» PASSAGE PROVIDED
One of the most important elements of an information governance program is the proper classification of your data. A central, formal classification scheme is critical, especially when much of the information – structured and unstructured – is used in multiple departments or teams across the organization. If data is the lifeblood of your organization, then a good classification scheme ensures that everyone can find and leverage that data in their daily work. It also means you have a proven strategy to manage that data appropriately.

The Benefits of Classification

Imagine trying to find a document among thousands of documents spread across multiple file shares, or file-sharing applications. Maybe you know what the document is called, or maybe you only know what its contents hold. Maybe there are multiple versions of the document or multiple copies stored by other departments. Frustrated yet? Who wouldn’t be?

Not only do you have to move from one repository to another to try and find your document, but searching for it in repositories that do offer a search function is returning so many results, it will take forever to sort through it all.

Two things could help you here, and one of them is having a company-wide classification scheme. (For this article, I’ll focus on the classification of your documents and other unstructured content.)

Now, before I go any further, I don’t want you to think that you have to drop everything you are doing and kick off a year-long project to document your entire company’s taxonomy. Not only is that unreasonable to expect, but it also has the potential to slow down your information governance efforts.

Instead, we want you to think about your classification/taxonomy planning the same way we recommend you think about information governance – in phases or projects. Build your classification scheme as you build your governance program – one step at a time. By creating your taxonomy this way, you can add new content types or build on the content types already in the taxonomy, slowly and carefully developing a classification scheme that will work for everyone.

Let’s get back to it.

» WHAT YOU NEED TO DO
(a) What does the passage on data classification recommend as the way to approach classification and taxonomy planning?
(b) Pick up the passage on data classification right after its last sentence and keep writing it.

» RECORD LIST
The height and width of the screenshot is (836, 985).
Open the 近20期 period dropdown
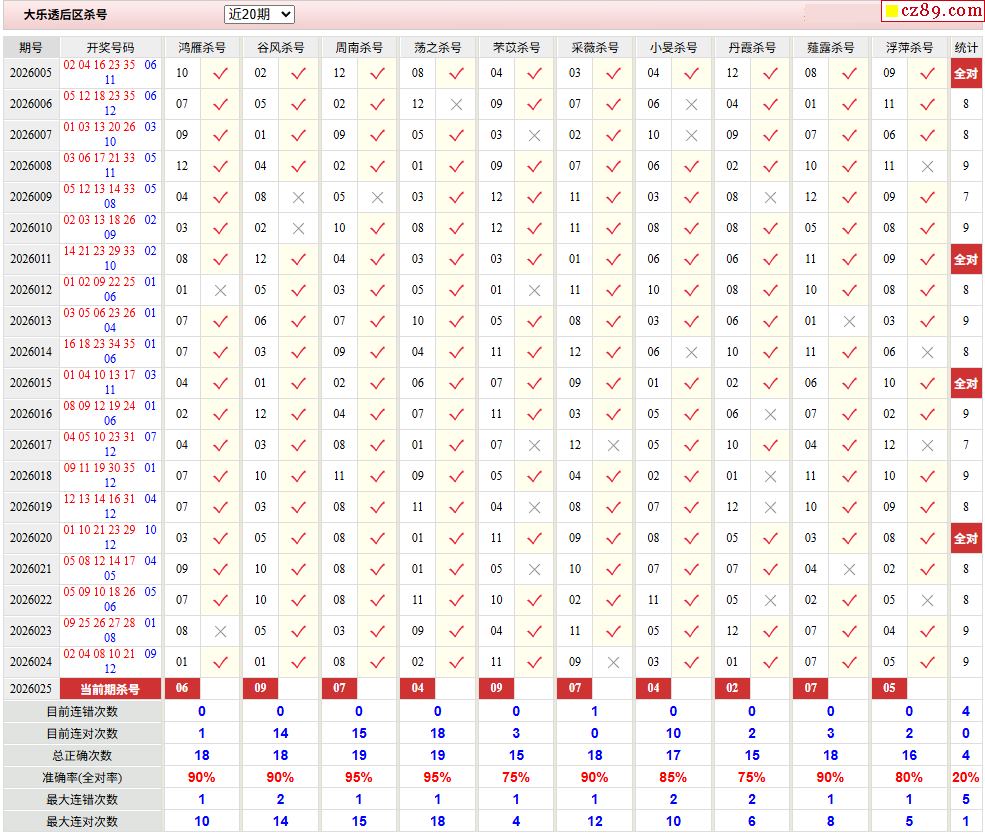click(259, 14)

==

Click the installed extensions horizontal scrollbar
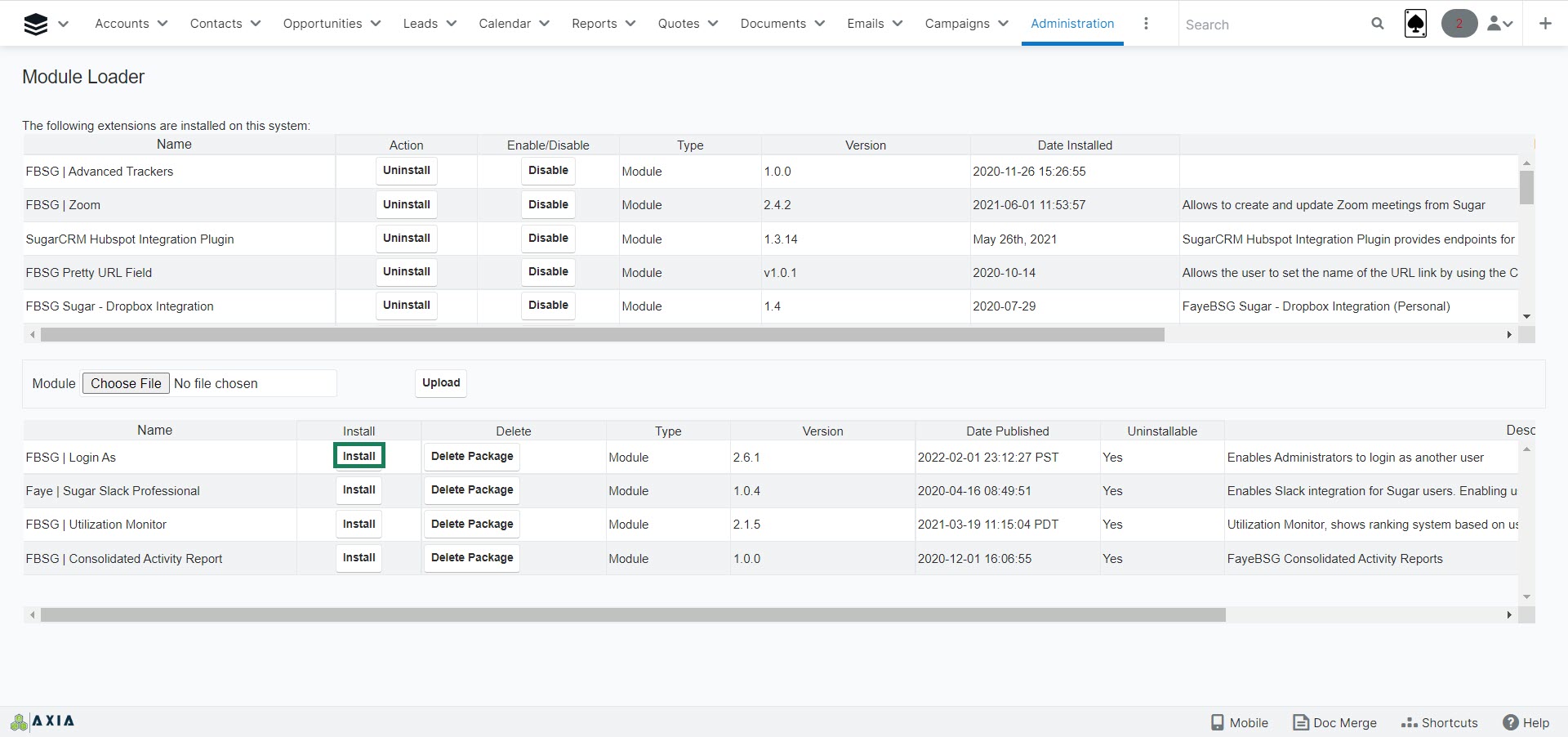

» EXPECTED OUTPUTS
(a) Approach it in phases or projects, building the classification scheme one step at a time along with the governance program.

(b)
Effective classification of your content provides many benefits with the ultimate benefit that it gives you greater visibility into your information:

Identify sensitive information like PII, PCI, and other personal information
Separate the good information from the ROT
Respond quicker to requests for information
Assign cost-effective storage tiers
Apply appropriate security controls to prevent accidental disclosure or cyberhacking

There are many examples of the benefits of classification, but I’ll provide two:

The first is responding to data subject requests from privacy regulations like upcoming CCPA or GDPR. Both of these regulations require you to provide a person with all the information you store on them in a certain amount of time (GDPR gives you 30 days, CCPA, 45 days). If you store customer information across many different repositories and each repository stores that information according to its own classification scheme, it’s going to be very challenging to find everything in a short period of time (unless, of course, you have many employees working together to do it – then you’re expending huge amounts of resources on each data subject request).
The second is the risk of a cyber hack, which everyone says is not a matter of “if,” but a matter of “when.” According to a Harris Poll conducted for Symantec in January 2018, 60 million Americans have been affected by identity theft. Much of the data needed to perform identity theft is stolen from businesses that store customer information inappropriately or secure it inadequately. From the same article, “Cybercriminals will steal an estimated 33 billion records in 2023. That’s according to a 2018 study from Juniper Research. This compares with 12 billion records Juniper expects to be swiped in 2018.” If you’re not classifying your information and applying appropriate security policies to it, then you may find yourself one of those affected businesses.

Getting Started with Classification

Some people might think the first step to classification is to get a tool, but that’s not the first step. The first step is to bring together key stakeholders who create, curate and work with your organization’s information to get a complete picture of how information is used not only in one department or division but how that same information may be used in other departments or divisions. Keep in mind that you can still iteratively do this as you work on governance projects.

When you take the time to talk with everyone, you’re able to create a classification scheme that meets the needs of everyone. That’s very important because you don’t want one department to classify content differently from another – you’ll never be able to support regulations like CCPA. Maybe you won’t make everyone happy, but that’s not exactly the point of a central classification strategy.

After you’ve received input from key stakeholders, you can start to define content categories (or content types) and associated metadata. Share the classification scheme with everyone to ensure they follow it.

I said you don’t need tools to start, but investing in the right tools early does have certain benefits. For starters, as you define your taxonomy, you will need a place to record that taxonomy, indicating where and how it’s applied. A solution like everteam.policy can help you do that.

Our product, everteam.discover, connects to all your unstructured repositories, indexes your content and automatically applies your classification schema. It integrates seamlessly with everteam.policy to pull the classification schema to apply.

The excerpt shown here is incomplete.